O aludido novo capítulo II do título I tem por
epígrafe “Da relação jurídica procedimental”. Divide-se em 3 secções: “Dos
sujeitos do procedimento”; “Dos interessados no procedimento”; e “Das garantias
de imparcialidade”. A matéria das Secções I e II é tratada sob uma perspetiva
procedimental, que coloca em paralelo a Administração, os particulares e as
pessoas de direito privado em defesa de interesses difusos, como simultâneos
titulares de situações jurídicas subjetivas que disciplinam as situações da
vida em que todos intervêm e que são objeto das relações jurídicas
procedimentais.
Em termos
genéricos, o CPA reforça as garantias dos utentes /clientes perante a
Administração.
Além
disso, no atinente aos procedimentos, prevê que atos que envolvam vários organismos possam
ser tomados através de uma conferência. Estes podem tomar uma decisão conjunta
e única ou os diversos organismos que integram a conferência emitem os respetivos
atos autónomos, mas tomados em simultâneo.
Introduz também a possibilidade
de os interessados apresentarem petições, que devem ser fundamentadas, em que
solicitem a elaboração, modificação ou revogação de regulamentos.

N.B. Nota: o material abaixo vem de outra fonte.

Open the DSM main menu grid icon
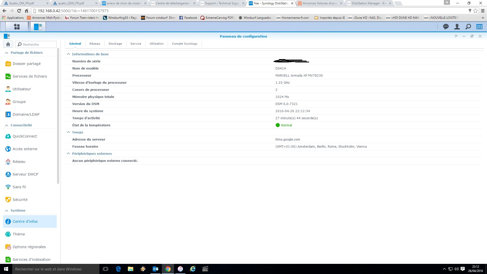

Os regulamentos, por sua vez,
passam a ser aprovados com base num projeto (a que os
particulares podem sugerir alterações),
acompanhado de uma nota justificativa fundamentada, que deve incluir uma
ponderação dos custos e benefícios das medidas projetadas.
Ainda que com direito a
reparação, os atos da administração que constituam direitos passam a poder ser
revogados com fundamento em conhecimentos técnicos ou científicos que não
existiam quando eles foram praticados, quando se comprove que, se esses dados existissem,
os atos não poderiam ter sido praticados.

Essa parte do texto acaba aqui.